Step 4 — Send the Sequence Directly from Origami
Here’s where Origami’s tight integration saves you hours of manual work. Once your templates are loaded and delays set, you launch the sequence directly from the same dashboard where you built and refined your list.
- No exporting: There’s no CSV export, no duct-taped Mailchimp-LinkedIn-Apollo workflow. Click “Launch Sequence,” and Origami’s built-in email sequencer takes over.
- Configurable delays: You set the send cadence — Day 1, Day 3, Day 7 or any custom interval. The sequencer respects those delays automatically.
- Sending and tracking in one place: Opens, clicks, and replies appear right next to each lead’s enriched profile. While looking at a contact’s activity, you can still see their title, company, funding stage, and tech stack — all the context that explains why you reached out in the first place.
- Automatic un-enrollment: If a prospect replies, the sequencer automatically removes them from the remaining touches. No one gets a breakup email after they’ve booked a meeting with you.

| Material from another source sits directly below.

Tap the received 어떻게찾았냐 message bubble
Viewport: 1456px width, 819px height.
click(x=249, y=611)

- Cost structure: The sequencer itself is free on all plans. You pay for the enrichment credits to build and refresh lists. Sending the emails costs nothing extra.
What Response Rate to Expect
For a well-targeted campaign to Seed/Series A CTOs in medtech/insurtech, using a list that’s been properly qualified as described above, here’s a realistic range:
- Open rates: 45–65% (niche subject lines like “Quick infrastructure question” beat generic ones).

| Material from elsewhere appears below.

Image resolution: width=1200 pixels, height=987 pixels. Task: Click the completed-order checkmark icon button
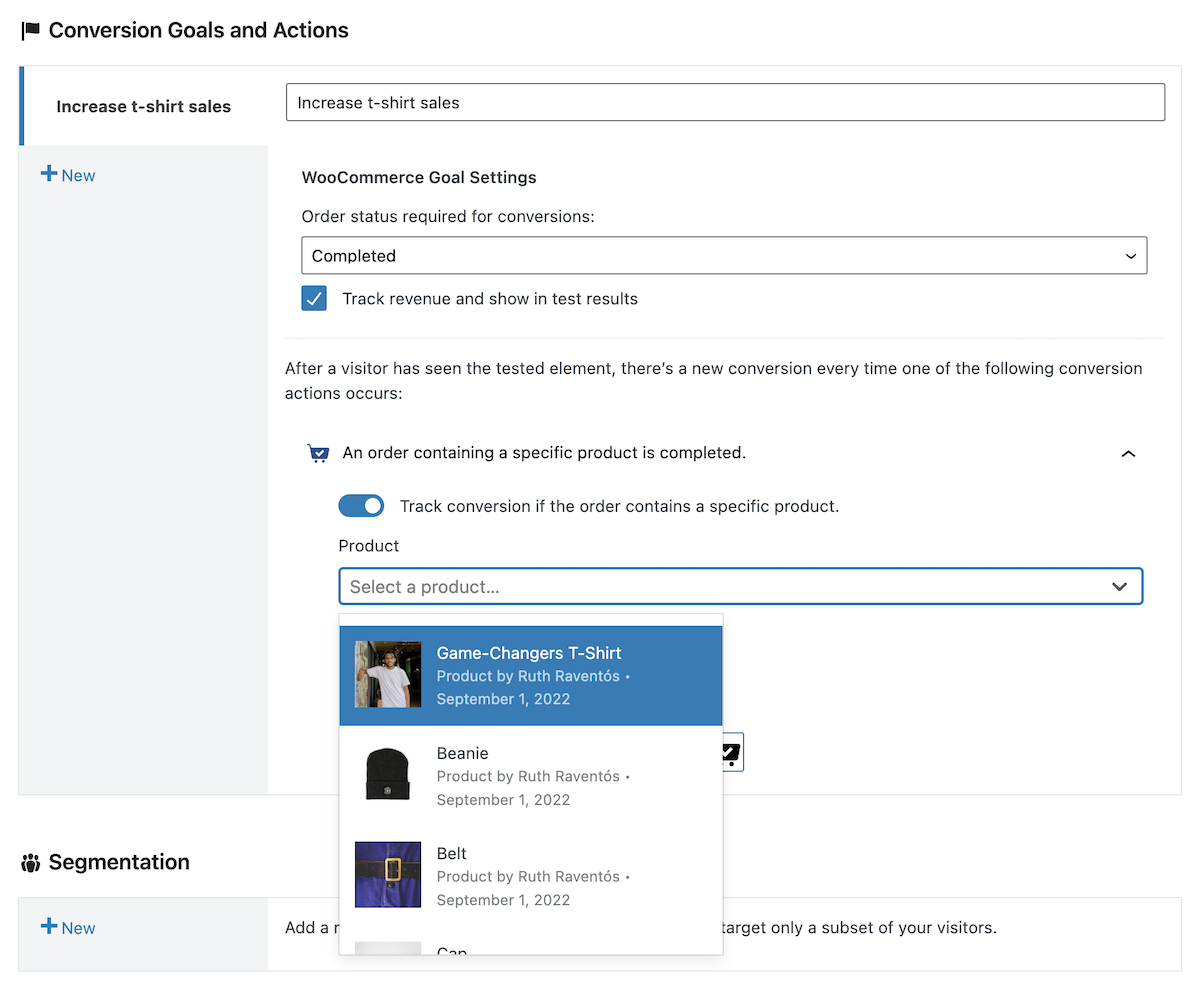click(x=729, y=752)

- Reply rates: 4–10% across the sequence, with most replies coming on touch 1 or touch 2. Touch 3 (the breakup) often converts another 1–2% of people who were interested but too busy.
- Meeting booked rate: Around 2–5% of total contacts if you count only those who proactively schedule a call.
These numbers assume you’re sending from a clean domain, you’ve warmed it up properly, and you’re targeting under 200 contacts per campaign. The smaller the audience, the higher the reply rate — because you can be surgically relevant.
When to Iterate on Messaging vs. Iterate on the List
After your first batch, look at the signals:
- Low open rate (<40%): Your subject lines or preview text aren’t working. Change them first. For this audience, test angles like “medtech scaling,” “CTO hiring,” or “HIPAA rewrite.” The sequencer makes it easy to duplicate and split-test sequences.
- Decent opens, near-zero replies: Your message isn’t landing. The problem might be the angle or that you’re not hitting a pain point urgent enough. Use the AI agent to regenerate a sequence based on a different prompt (e.g., “focus on data pipeline compliance” vs. “scaling engineering team”).
- High opens, replies sound confused or off-target: The list is misaligned. Revisit your qualification. You may be messaging CTOs who don’t own infrastructure, or who already solved this problem. Go back to Origami and refine the prompt — add signals like “hiring DevOps engineer” or “recent funding round > $3M.”
The beauty is you never have to switch tools. You can re-run the AI search inside Origami, tweak qualification, and re-launch the sequence with the same templates — all in minutes.